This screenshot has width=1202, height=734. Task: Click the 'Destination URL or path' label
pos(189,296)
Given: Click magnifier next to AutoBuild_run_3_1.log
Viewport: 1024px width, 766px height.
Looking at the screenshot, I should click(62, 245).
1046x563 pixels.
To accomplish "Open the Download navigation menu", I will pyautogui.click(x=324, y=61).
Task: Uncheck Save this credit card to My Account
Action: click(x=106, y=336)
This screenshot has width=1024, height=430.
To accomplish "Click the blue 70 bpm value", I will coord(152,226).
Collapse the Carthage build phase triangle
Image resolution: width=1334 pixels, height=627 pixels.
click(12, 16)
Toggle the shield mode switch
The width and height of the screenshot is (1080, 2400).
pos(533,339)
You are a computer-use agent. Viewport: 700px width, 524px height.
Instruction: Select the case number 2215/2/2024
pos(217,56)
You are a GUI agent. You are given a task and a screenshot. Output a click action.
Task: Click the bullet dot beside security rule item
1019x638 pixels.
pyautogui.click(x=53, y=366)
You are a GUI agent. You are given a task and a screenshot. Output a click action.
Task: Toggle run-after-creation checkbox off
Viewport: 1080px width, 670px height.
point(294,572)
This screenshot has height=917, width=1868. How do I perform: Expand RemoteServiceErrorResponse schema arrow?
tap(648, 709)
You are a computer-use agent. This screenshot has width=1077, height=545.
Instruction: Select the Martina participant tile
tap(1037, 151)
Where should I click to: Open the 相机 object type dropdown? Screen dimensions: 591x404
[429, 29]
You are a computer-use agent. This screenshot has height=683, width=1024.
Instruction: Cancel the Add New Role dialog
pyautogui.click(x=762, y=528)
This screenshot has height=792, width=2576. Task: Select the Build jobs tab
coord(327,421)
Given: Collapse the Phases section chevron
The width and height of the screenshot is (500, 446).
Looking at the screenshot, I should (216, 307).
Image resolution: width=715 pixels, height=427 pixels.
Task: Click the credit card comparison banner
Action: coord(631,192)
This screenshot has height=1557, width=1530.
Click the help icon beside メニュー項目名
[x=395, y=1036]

▶ **Problem requirements**: Transcribe the records in full, keeping every character as it is.

▶ **Expected output**:
This screenshot has width=1202, height=734. Task: Click the 'Destination URL or path' label
pos(189,296)
Given: Click magnifier next to AutoBuild_run_3_1.log
Viewport: 1024px width, 766px height.
Looking at the screenshot, I should click(62, 245).
1046x563 pixels.
To accomplish "Open the Download navigation menu", I will pyautogui.click(x=324, y=61).
Task: Uncheck Save this credit card to My Account
Action: click(x=106, y=336)
This screenshot has width=1024, height=430.
To accomplish "Click the blue 70 bpm value", I will coord(152,226).
Collapse the Carthage build phase triangle
Image resolution: width=1334 pixels, height=627 pixels.
click(12, 16)
Toggle the shield mode switch
The width and height of the screenshot is (1080, 2400).
pos(533,339)
You are a computer-use agent. Viewport: 700px width, 524px height.
Instruction: Select the case number 2215/2/2024
pos(217,56)
You are a GUI agent. You are given a task and a screenshot. Output a click action.
Task: Click the bullet dot beside security rule item
1019x638 pixels.
pyautogui.click(x=53, y=366)
You are a GUI agent. You are given a task and a screenshot. Output a click action.
Task: Toggle run-after-creation checkbox off
Viewport: 1080px width, 670px height.
point(294,572)
This screenshot has height=917, width=1868. How do I perform: Expand RemoteServiceErrorResponse schema arrow?
tap(648, 709)
You are a computer-use agent. This screenshot has width=1077, height=545.
Instruction: Select the Martina participant tile
tap(1037, 151)
Where should I click to: Open the 相机 object type dropdown? Screen dimensions: 591x404
[429, 29]
You are a computer-use agent. This screenshot has height=683, width=1024.
Instruction: Cancel the Add New Role dialog
pyautogui.click(x=762, y=528)
This screenshot has height=792, width=2576. Task: Select the Build jobs tab
coord(327,421)
Given: Collapse the Phases section chevron
The width and height of the screenshot is (500, 446).
Looking at the screenshot, I should (216, 307).
Image resolution: width=715 pixels, height=427 pixels.
Task: Click the credit card comparison banner
Action: coord(631,192)
This screenshot has height=1557, width=1530.
Click the help icon beside メニュー項目名
[x=395, y=1036]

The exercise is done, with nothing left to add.